Some communication scholars in the study just considered have since passed from this world while others have moved on to new endeavors. Thus, it would be improper to claim that the discovered factors display the current organized subjectivity of communication. Nevertheless, the recent reflections on fermentation are insufficient and, unless some Q methodologist takes up the study of the communication field, I suspect that all on-going attempts at grasping its structure will amount to putting new wine into old bottles.

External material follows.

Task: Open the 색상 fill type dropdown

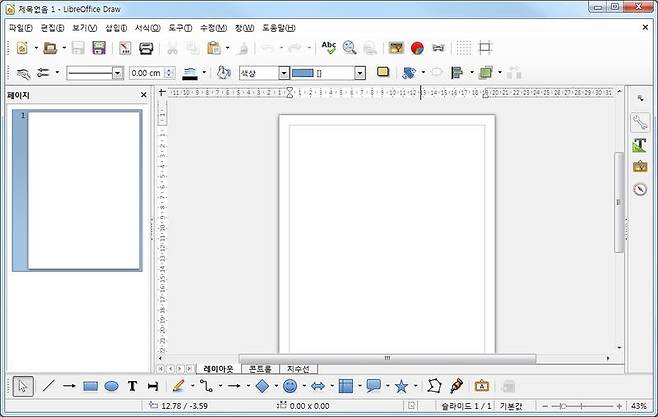Action: [284, 73]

Leonard J. Barchak, Department of English and Communication Arts, La Salle University, Philadelphia, PA 19141 [Currently March 1998 at McNeese State University, Lake Charles, LA 70609-0420]

REFERENCES

Barchak. L.J. (1977) Knowledge or certainty? An investigation of the subjective structure of some communication scholars (Doctoral dissertation, University of Iowa, 1977). Dissertation Abstracts International, 38, 1718A.

Bronowski, J. (1965) Science and human values (2nd ed., rev.). New York: Harper and Row.

Bronowski. J. (1973) The ascent of man. Boston: Little, Brown.

Dewey, J. (1960) The quest for certainty. New York: Capricorn Books/G.P. Putnam's Sons.

Gerbner, G. (Ed.) (1983) Ferment in the field (Journal of Communication, 33(3), special issue).

Holton, G. (1974) On being caught between Dionysians and Appolonians. Daedalus, 103(summer), 65-81.

Kuhn, T.S. (1974) The structure of scientific revolutions (2nd ed.). Chicago: University of Chicago Press.

Merton, R.K. (1957) Priorities in scientific discovery: A chapter in the sociology of science. American Sociological Review, 22, 635-659.

Peirce, C.S. (1956) Philosophical writings of Peirce (J. Buchler, ed.). New York: Dover Publications.

Stephenson, W. (1961) Scientific creed-1961: Abductory principles. Psychological Record, 11, 9-17.